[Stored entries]
* * * * * * * * *

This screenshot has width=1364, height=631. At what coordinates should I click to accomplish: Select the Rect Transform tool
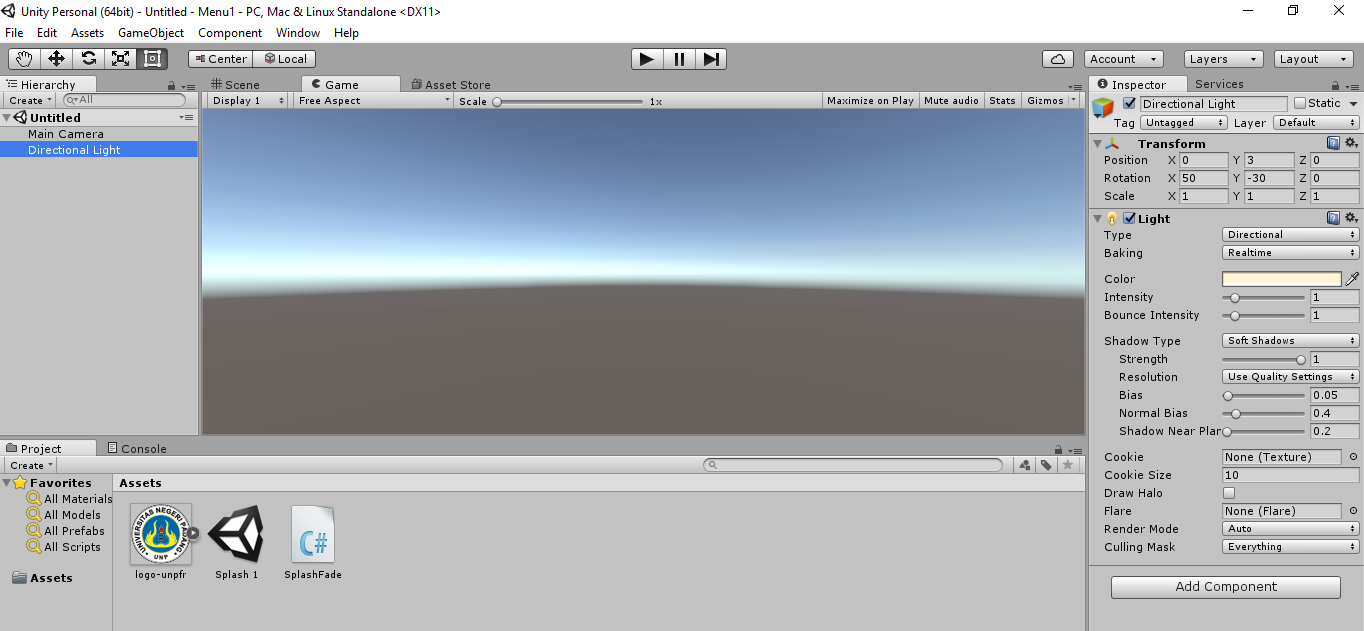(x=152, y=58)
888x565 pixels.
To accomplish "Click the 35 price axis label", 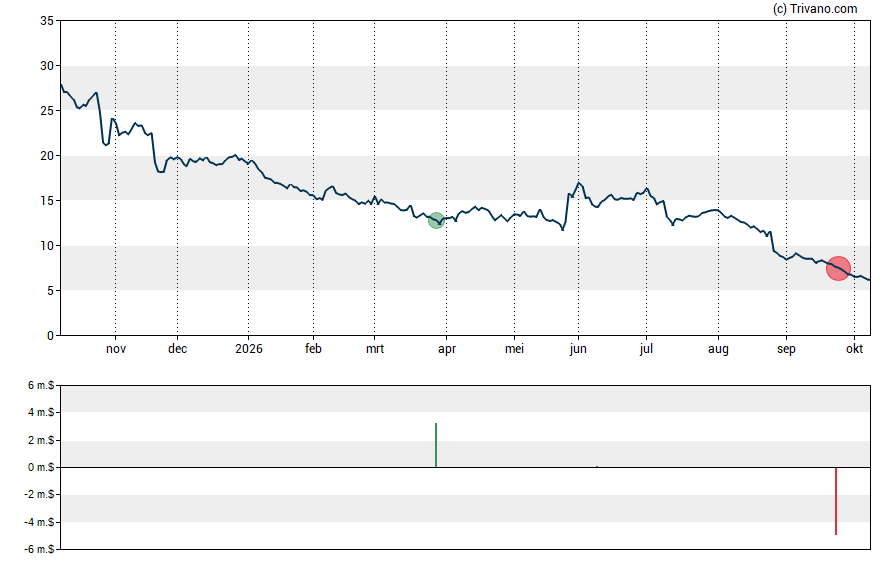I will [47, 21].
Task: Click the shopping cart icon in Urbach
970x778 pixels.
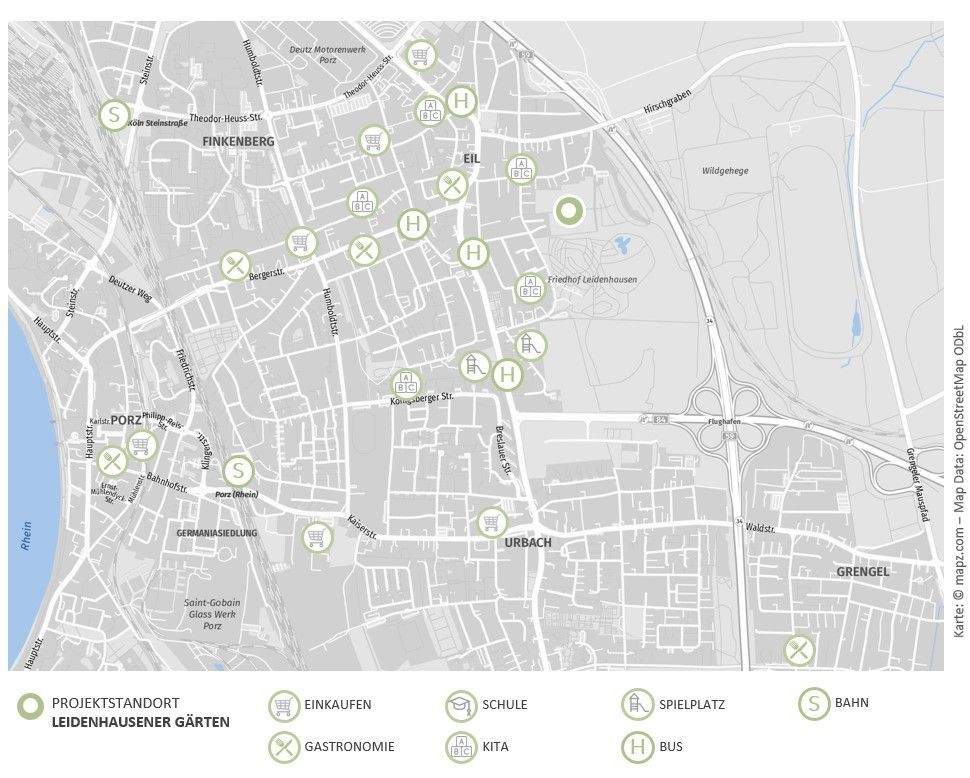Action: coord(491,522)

* * * * * * * * *

→ Try it: Write out word for word every line from the line with "Task: Click the shopping cart icon in Urbach" through the final line of the records, both included, skipping the pictures.

→ Result:
Task: Click the shopping cart icon in Urbach
970x778 pixels.
Action: coord(491,522)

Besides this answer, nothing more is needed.